::: Data to examine :::

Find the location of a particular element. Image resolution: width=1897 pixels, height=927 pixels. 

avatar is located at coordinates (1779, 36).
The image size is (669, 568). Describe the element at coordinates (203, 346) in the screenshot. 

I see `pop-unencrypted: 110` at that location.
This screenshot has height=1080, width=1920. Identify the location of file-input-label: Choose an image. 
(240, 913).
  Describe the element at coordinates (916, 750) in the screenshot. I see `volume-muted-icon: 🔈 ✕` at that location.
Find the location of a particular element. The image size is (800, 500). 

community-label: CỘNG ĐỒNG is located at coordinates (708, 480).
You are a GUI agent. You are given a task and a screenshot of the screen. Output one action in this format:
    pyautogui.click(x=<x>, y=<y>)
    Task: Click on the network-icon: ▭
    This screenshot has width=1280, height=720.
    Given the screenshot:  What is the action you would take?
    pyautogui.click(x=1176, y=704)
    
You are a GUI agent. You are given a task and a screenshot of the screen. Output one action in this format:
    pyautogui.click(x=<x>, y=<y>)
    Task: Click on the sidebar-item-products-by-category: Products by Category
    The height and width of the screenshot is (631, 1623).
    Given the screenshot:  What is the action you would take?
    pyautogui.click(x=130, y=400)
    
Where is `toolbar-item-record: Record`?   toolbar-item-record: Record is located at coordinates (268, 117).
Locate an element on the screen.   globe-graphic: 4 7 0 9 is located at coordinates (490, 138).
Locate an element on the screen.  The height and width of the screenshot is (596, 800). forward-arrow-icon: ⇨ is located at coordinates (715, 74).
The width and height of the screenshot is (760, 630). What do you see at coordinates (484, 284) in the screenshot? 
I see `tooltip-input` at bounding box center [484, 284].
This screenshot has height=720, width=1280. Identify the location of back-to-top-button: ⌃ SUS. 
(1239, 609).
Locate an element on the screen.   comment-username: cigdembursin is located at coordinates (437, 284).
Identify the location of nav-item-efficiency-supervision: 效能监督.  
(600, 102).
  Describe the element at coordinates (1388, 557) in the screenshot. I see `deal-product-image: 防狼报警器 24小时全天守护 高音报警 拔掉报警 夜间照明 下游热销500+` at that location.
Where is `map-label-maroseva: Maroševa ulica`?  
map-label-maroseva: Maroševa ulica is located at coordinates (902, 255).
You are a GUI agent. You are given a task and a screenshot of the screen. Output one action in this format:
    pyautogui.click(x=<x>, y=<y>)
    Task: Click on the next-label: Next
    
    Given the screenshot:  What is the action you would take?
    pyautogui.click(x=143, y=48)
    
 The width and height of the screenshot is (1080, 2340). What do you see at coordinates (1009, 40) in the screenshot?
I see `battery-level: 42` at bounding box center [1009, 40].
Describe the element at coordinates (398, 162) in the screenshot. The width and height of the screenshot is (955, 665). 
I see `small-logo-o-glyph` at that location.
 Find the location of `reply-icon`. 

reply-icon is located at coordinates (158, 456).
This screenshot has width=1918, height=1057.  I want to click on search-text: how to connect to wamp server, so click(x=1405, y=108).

:::

Activity |
Write out every line of the source data above verbatim, with no changes.

Answer to this task |
Find the location of a particular element. Image resolution: width=1897 pixels, height=927 pixels. 

avatar is located at coordinates (1779, 36).
The image size is (669, 568). Describe the element at coordinates (203, 346) in the screenshot. 

I see `pop-unencrypted: 110` at that location.
This screenshot has height=1080, width=1920. Identify the location of file-input-label: Choose an image. 
(240, 913).
  Describe the element at coordinates (916, 750) in the screenshot. I see `volume-muted-icon: 🔈 ✕` at that location.
Find the location of a particular element. The image size is (800, 500). 

community-label: CỘNG ĐỒNG is located at coordinates (708, 480).
You are a GUI agent. You are given a task and a screenshot of the screen. Output one action in this format:
    pyautogui.click(x=<x>, y=<y>)
    Task: Click on the network-icon: ▭
    This screenshot has width=1280, height=720.
    Given the screenshot:  What is the action you would take?
    pyautogui.click(x=1176, y=704)
    
You are a GUI agent. You are given a task and a screenshot of the screen. Output one action in this format:
    pyautogui.click(x=<x>, y=<y>)
    Task: Click on the sidebar-item-products-by-category: Products by Category
    The height and width of the screenshot is (631, 1623).
    Given the screenshot:  What is the action you would take?
    pyautogui.click(x=130, y=400)
    
Where is `toolbar-item-record: Record`?   toolbar-item-record: Record is located at coordinates (268, 117).
Locate an element on the screen.   globe-graphic: 4 7 0 9 is located at coordinates (490, 138).
Locate an element on the screen.  The height and width of the screenshot is (596, 800). forward-arrow-icon: ⇨ is located at coordinates (715, 74).
The width and height of the screenshot is (760, 630). What do you see at coordinates (484, 284) in the screenshot? 
I see `tooltip-input` at bounding box center [484, 284].
This screenshot has height=720, width=1280. Identify the location of back-to-top-button: ⌃ SUS. 
(1239, 609).
Locate an element on the screen.   comment-username: cigdembursin is located at coordinates (437, 284).
Identify the location of nav-item-efficiency-supervision: 效能监督.  
(600, 102).
  Describe the element at coordinates (1388, 557) in the screenshot. I see `deal-product-image: 防狼报警器 24小时全天守护 高音报警 拔掉报警 夜间照明 下游热销500+` at that location.
Where is `map-label-maroseva: Maroševa ulica`?  
map-label-maroseva: Maroševa ulica is located at coordinates (902, 255).
You are a GUI agent. You are given a task and a screenshot of the screen. Output one action in this format:
    pyautogui.click(x=<x>, y=<y>)
    Task: Click on the next-label: Next
    
    Given the screenshot:  What is the action you would take?
    pyautogui.click(x=143, y=48)
    
 The width and height of the screenshot is (1080, 2340). What do you see at coordinates (1009, 40) in the screenshot?
I see `battery-level: 42` at bounding box center [1009, 40].
Describe the element at coordinates (398, 162) in the screenshot. The width and height of the screenshot is (955, 665). 
I see `small-logo-o-glyph` at that location.
 Find the location of `reply-icon`. 

reply-icon is located at coordinates (158, 456).
This screenshot has width=1918, height=1057.  I want to click on search-text: how to connect to wamp server, so click(x=1405, y=108).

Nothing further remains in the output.